> _WHAT IS ASKED_
(a) Which types of play does the Brexit article name when it compares the situation to a play?
(b) Reproduce the Brexit article word for word, starting at the words "Ambitions for 2030" and ending after the words "on all imports/exports.".

** BEGIN EXTRACTED TEXT **

(No Deal) Brexit – who wrote this play?

With more and more concerning stories emerging regarding the state of our economy following a no-deal Brexit, we are all left wondering what the true impact is going to be come October 31st. If this was a play, we would be unsure as to whether it was a tragedy, a farce or a whodunnit.

The British government’s own financial watchdog has professed that a no-deal Brexit would send Britain into a recession, shrinking the economy by 2% by the end of next year. But what does this mean for UK businesses and, in particular, the Food & Drink sector?

Add to this the political turmoil of the last few weeks and we have even more unknowns than before. What will the election result produce? Will there be another referendum? Will Brexit disappear? Will it be a no-deal?

There are several aspects that need to be considered by businesses in and linked to the Food & Drink sector in the lead up to Brexit.

Scotland’s Food & Drink sector has grown exponentially in the past ten years. The industry is worth more than £14 billion, and exports have more than doubled. Recent statistics suggest that whisky sales make up the bulk of Scotland’s £6.3 billion export sales, with the salmon market following close behind.

Ambitions for 2030 look to double the sector to £30 billion in Scotland, however this will be hugely reliant on the continuation of the export market, and Europe plays a big part in that as the destination of two-thirds of these exports. There is a concern, therefore, that should the UK leave the EU under a no-deal, there will be no more duty-free trading between the UK and EU markets and additional costs and procedures will be introduced on all imports/exports.

** END EXTRACTED TEXT **
** BEGIN RECORDED DATA **

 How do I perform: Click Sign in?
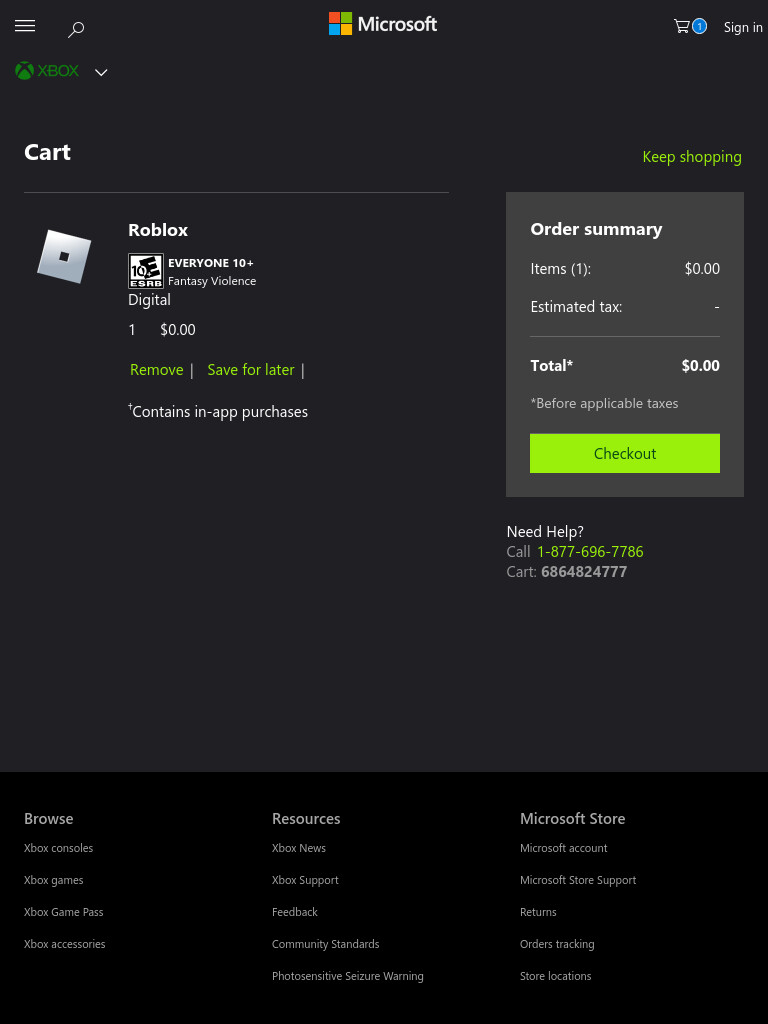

** END RECORDED DATA **

> _LIST OF SOLUTIONS_
(a) A tragedy, a farce and a whodunnit.

(b)
Ambitions for 2030 look to double the sector to £30 billion in Scotland, however this will be hugely reliant on the continuation of the export market, and Europe plays a big part in that as the destination of two-thirds of these exports. There is a concern, therefore, that should the UK leave the EU under a no-deal, there will be no more duty-free trading between the UK and EU markets and additional costs and procedures will be introduced on all imports/exports.